───── Fragmento de texto

José Luis Mendilibar regresó ayer a San Mamés. El entrenador de Zaldibar volvió a La Catedral setenta días después de su último partido como técnico del Athletic. Pero ayer lo hizo como un simple aficionado rojiblanco.
Mendilibar no aparecía por San Mamés desde que el empate a uno ante el Celta precipitó su destitución como preparador del Athletic. Su sueño de entrenar al conjunto vizcaíno sólo duró diez partidos. Se marchó dolido, frustrado por no haber podido triunfar en el equipo que siempre ha ocupado un lugar destacado en su corazón. Pero también convencido de que hubiese podido salvar al Athletic de la delicada situación en la que se encontraba cuando abandonó. Por eso, durante este tiempo, ha preferido mantenerse al margen. Sin hacer declaraciones, en un segundo plano. Ayer tampoco quiso hablar. Sólo quería disfrutar del partido de su equipo favorito en compañía de su esposa.
Y es que, a pesar de su traumática salida del club, Mendilibar sigue sintiendo una punzada en el estómago cuando el Athletic recibe un gol. Como ayer, cuando vio desde su localidad, situada en la tribuna sur, el tanto de Arizmendi, desde donde también vio el debut como titular en la Liga de Fernando Amorebieta, un jugador al que rescató del filial el pasado verano para hacerle jugar la Copa Intertoto.

──────────
───── Líneas extraídas

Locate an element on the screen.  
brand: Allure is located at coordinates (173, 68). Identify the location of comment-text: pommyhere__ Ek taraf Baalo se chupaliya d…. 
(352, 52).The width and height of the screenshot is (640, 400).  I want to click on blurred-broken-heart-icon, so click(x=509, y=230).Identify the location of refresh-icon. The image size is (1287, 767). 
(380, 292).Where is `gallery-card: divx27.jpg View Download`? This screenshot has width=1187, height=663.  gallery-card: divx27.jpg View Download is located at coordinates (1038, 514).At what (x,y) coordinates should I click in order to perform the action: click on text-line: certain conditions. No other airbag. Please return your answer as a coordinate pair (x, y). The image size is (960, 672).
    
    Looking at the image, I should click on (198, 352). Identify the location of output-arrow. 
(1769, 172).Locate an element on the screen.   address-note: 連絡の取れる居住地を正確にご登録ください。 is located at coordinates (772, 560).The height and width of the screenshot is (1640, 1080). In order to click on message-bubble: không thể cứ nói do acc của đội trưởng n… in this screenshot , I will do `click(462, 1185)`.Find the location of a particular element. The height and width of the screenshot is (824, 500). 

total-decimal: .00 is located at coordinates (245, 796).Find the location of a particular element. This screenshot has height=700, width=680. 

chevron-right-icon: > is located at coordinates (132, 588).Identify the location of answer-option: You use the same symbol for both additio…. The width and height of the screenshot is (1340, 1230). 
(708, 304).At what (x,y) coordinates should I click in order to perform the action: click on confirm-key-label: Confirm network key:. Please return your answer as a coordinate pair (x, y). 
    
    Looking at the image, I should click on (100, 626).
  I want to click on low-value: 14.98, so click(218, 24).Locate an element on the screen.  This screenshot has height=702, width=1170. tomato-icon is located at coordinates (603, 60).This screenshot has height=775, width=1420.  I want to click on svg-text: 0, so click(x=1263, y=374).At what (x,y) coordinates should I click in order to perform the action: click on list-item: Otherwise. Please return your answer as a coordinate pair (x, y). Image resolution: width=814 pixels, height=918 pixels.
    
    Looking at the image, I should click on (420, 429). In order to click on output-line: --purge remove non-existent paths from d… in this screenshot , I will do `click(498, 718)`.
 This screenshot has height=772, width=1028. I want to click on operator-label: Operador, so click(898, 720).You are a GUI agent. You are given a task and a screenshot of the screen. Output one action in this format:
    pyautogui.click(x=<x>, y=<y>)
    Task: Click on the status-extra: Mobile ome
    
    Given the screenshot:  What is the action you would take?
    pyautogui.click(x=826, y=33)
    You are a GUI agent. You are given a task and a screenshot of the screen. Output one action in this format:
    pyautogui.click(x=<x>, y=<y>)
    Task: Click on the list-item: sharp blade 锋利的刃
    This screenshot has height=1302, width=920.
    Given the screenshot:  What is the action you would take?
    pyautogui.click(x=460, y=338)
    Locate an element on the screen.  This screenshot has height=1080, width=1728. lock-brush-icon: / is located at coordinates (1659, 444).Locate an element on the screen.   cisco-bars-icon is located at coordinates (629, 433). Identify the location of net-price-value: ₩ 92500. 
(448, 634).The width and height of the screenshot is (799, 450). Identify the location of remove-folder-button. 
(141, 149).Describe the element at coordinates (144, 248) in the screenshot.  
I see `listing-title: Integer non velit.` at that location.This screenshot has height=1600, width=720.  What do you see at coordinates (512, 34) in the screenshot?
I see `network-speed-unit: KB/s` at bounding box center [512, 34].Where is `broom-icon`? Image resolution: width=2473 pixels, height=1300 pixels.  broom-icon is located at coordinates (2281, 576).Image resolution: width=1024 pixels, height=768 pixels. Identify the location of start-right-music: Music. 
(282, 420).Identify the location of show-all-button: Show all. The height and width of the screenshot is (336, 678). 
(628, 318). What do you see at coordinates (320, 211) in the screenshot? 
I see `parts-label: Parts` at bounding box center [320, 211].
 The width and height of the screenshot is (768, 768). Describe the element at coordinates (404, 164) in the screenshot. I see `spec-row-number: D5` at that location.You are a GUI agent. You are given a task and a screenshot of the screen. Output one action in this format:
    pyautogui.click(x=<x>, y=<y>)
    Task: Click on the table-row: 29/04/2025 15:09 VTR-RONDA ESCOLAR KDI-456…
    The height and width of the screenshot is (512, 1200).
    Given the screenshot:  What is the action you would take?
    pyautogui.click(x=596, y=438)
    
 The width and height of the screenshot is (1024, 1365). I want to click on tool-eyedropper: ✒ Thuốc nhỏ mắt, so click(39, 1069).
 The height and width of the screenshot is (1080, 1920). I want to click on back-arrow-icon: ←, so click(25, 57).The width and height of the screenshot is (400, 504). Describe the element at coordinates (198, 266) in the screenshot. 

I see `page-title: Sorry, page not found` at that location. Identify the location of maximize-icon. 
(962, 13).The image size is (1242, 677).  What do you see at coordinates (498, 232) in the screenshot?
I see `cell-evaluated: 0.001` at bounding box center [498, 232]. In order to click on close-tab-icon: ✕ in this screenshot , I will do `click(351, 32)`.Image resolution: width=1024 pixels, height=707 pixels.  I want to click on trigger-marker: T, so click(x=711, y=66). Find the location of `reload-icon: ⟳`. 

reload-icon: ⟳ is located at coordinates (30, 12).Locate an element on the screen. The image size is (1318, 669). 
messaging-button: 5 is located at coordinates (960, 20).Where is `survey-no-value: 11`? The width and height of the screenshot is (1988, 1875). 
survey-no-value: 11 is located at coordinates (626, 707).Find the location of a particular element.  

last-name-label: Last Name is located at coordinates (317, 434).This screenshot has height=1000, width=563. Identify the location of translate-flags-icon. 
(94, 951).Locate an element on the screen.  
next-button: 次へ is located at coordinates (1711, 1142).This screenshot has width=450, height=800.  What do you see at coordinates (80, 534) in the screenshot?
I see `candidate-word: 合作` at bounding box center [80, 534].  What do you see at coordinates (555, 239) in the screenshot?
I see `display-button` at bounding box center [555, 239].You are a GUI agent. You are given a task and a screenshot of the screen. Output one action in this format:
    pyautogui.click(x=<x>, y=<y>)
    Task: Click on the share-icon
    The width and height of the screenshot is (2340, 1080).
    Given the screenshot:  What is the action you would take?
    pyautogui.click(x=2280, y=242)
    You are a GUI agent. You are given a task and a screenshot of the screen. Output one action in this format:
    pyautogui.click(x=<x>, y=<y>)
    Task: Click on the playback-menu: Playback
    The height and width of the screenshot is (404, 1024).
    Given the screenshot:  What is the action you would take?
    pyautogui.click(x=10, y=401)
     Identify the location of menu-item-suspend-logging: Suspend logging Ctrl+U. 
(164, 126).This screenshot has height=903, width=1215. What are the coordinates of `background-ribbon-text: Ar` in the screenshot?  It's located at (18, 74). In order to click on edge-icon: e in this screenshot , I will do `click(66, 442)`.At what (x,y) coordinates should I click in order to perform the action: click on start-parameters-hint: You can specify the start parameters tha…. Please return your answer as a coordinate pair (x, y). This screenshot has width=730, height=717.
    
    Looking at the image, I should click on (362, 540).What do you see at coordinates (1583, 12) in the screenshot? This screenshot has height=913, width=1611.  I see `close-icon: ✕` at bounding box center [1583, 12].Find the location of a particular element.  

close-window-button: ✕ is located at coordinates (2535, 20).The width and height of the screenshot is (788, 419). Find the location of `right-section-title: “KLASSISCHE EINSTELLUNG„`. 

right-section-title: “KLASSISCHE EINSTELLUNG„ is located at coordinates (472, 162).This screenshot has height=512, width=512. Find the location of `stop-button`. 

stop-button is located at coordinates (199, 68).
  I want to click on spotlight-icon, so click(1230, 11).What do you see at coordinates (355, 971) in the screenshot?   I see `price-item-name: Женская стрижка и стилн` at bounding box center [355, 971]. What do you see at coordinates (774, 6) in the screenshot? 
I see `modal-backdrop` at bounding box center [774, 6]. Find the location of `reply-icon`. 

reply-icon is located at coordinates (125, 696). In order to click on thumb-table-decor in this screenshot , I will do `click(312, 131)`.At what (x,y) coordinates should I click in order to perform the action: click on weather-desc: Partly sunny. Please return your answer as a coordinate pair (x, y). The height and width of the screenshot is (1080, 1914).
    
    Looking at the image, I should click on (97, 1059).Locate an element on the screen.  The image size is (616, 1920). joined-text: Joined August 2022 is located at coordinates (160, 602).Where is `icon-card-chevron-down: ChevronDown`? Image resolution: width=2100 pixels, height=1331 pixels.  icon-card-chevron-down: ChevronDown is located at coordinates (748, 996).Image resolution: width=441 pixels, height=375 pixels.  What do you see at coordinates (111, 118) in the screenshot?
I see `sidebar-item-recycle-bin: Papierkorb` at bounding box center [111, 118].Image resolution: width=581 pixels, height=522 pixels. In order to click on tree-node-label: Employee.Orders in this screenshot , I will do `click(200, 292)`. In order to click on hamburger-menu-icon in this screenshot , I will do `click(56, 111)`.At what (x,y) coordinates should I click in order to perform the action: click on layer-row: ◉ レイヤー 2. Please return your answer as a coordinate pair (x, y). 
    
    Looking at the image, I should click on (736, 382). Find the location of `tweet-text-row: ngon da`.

──────────

**Problema a resolver**. Según el texto sobre el regreso de Mendilibar a San Mamés, ¿cuántos partidos duró su etapa como entrenador del Athletic?

**Solución del problema**. Duró diez partidos.